Yang Harus Dikerjakan. Ketik ulang bagian artikel tentang kuota haji 2024 di bawah ini, mulai dari kata-kata yang memuat "Baca Juga: Soal" sampai dengan "pemerintah dan legislatif.".

Teks Kutipan.
◇ ◇ ◇ ◇ ◇
Budi Arista Romadhoni
Rabu, 20 Agustus 2025 | 14:43 WIB
Suasana ibadah haji 2024 di tanah suci. [Istimewa]

SuaraJawaTengah.id - Penyelenggaraan haji 2024 meninggalkan jejak perdebatan panas yang kini bermuara pada penyelidikan politik tingkat tinggi. 

Pembentukan Panitia Khusus (Pansus) Hak Angket Haji oleh DPR RI bukanlah peristiwa yang terjadi tiba-tiba. 

Hal itu adalah puncak dari serangkaian keputusan, kesepakatan, dan kebijakan yang saling tumpang tindih dalam kurun waktu beberapa bulan, menempatkan Kementerian Agama (Kemenag) di bawah kepemimpinan Yaqut Cholil Qoumas sebagai sorotan utama.

Untuk memahami akar masalahnya, penting untuk menelusuri kembali jejak waktu dan kronologi setiap keputusan yang diambil, dari awal kabar baik hingga menjadi bola panas politik.

Oktober 2023: Titik Awal Penuh Harapan

Semua bermula dari sebuah kabar gembira. Indonesia secara resmi mendapatkan kuota tambahan sebanyak 20.000 jemaah dari Kerajaan Arab Saudi. 

Angka ini menjadi angin segar, memunculkan harapan bagi ribuan calon jemaah yang telah bertahun-tahun berada dalam daftar tunggu. Pada titik ini, belum ada tanda-tanda badai akan datang.

27 November 2023: Kesepakatan Suci di Senayan

Menindaklanjuti kuota tambahan, Komisi VIII DPR RI menggelar rapat kerja krusial bersama Menteri Agama Yaqut Cholil Qoumas. 

Baca Juga: Soal Cawapres Pendamping Ganjar Pranowo, Gus Yaqut: Kualitas Erick Thohir Tak Diragukan

Dalam rapat ini, lahirlah sebuah kesepakatan fundamental. Total kuota haji Indonesia untuk tahun 2024 ditetapkan sebanyak 241.000 jemaah.

Yang terpenting, komposisi pembagiannya disepakati secara tegas, mengacu pada amanat Undang-Undang Nomor 8 Tahun 2019: 92% untuk jemaah haji reguler (221.720) dan 8% untuk jemaah haji khusus (19.280). 

Rapat ini juga menyepakati Biaya Penyelenggaraan Ibadah Haji (BPIH) sebesar Rp93,4 juta. Kesepakatan ini dianggap sebagai landasan hukum dan komitmen bersama antara pemerintah dan legislatif.
◇ ◇ ◇ ◇ ◇
Materi yang Diambil.
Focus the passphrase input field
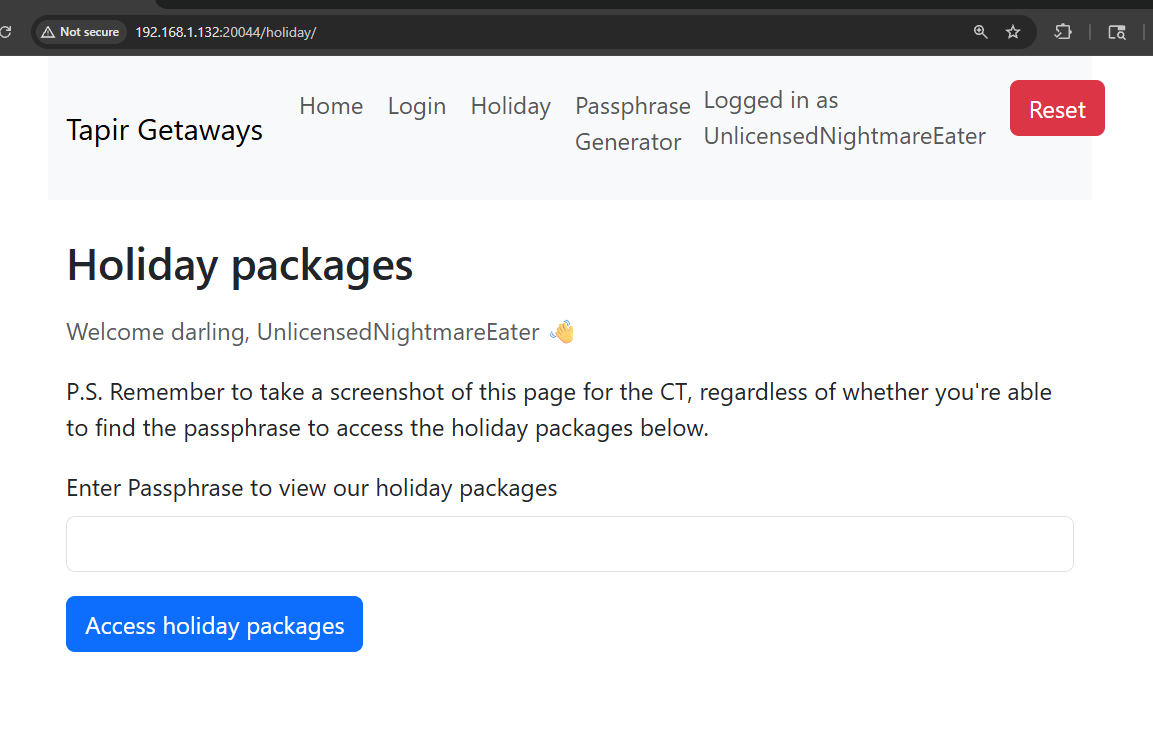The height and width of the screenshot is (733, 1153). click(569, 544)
◇ ◇ ◇ ◇ ◇
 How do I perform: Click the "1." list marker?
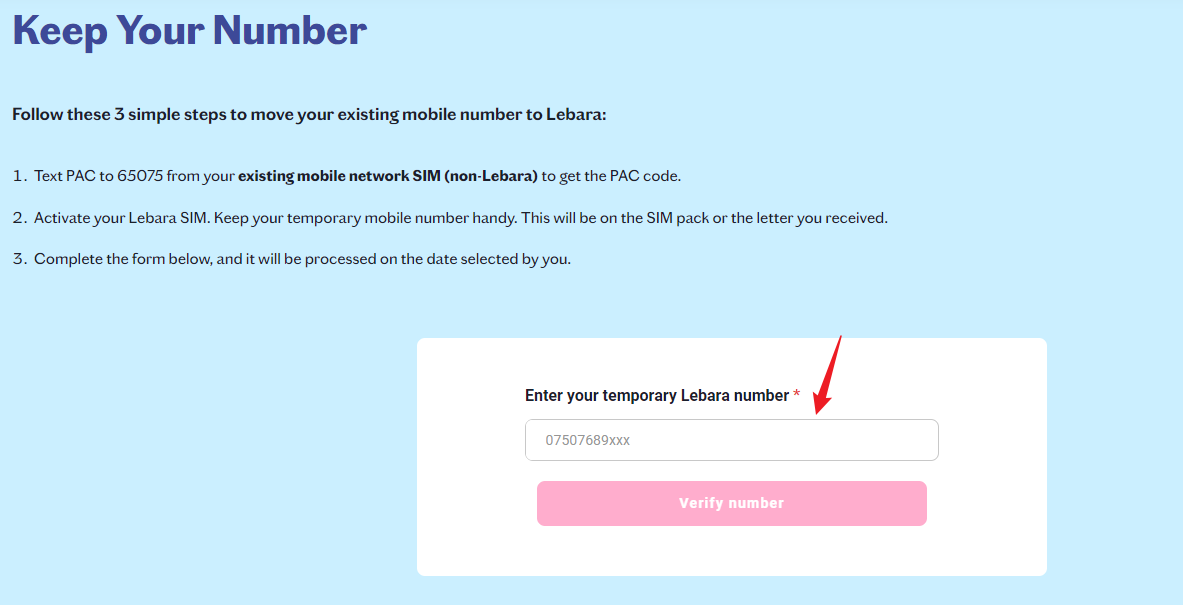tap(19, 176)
◇ ◇ ◇ ◇ ◇
Jawaban Lengkap.
Baca Juga: Soal Cawapres Pendamping Ganjar Pranowo, Gus Yaqut: Kualitas Erick Thohir Tak Diragukan

Dalam rapat ini, lahirlah sebuah kesepakatan fundamental. Total kuota haji Indonesia untuk tahun 2024 ditetapkan sebanyak 241.000 jemaah.

Yang terpenting, komposisi pembagiannya disepakati secara tegas, mengacu pada amanat Undang-Undang Nomor 8 Tahun 2019: 92% untuk jemaah haji reguler (221.720) dan 8% untuk jemaah haji khusus (19.280). 

Rapat ini juga menyepakati Biaya Penyelenggaraan Ibadah Haji (BPIH) sebesar Rp93,4 juta. Kesepakatan ini dianggap sebagai landasan hukum dan komitmen bersama antara pemerintah dan legislatif.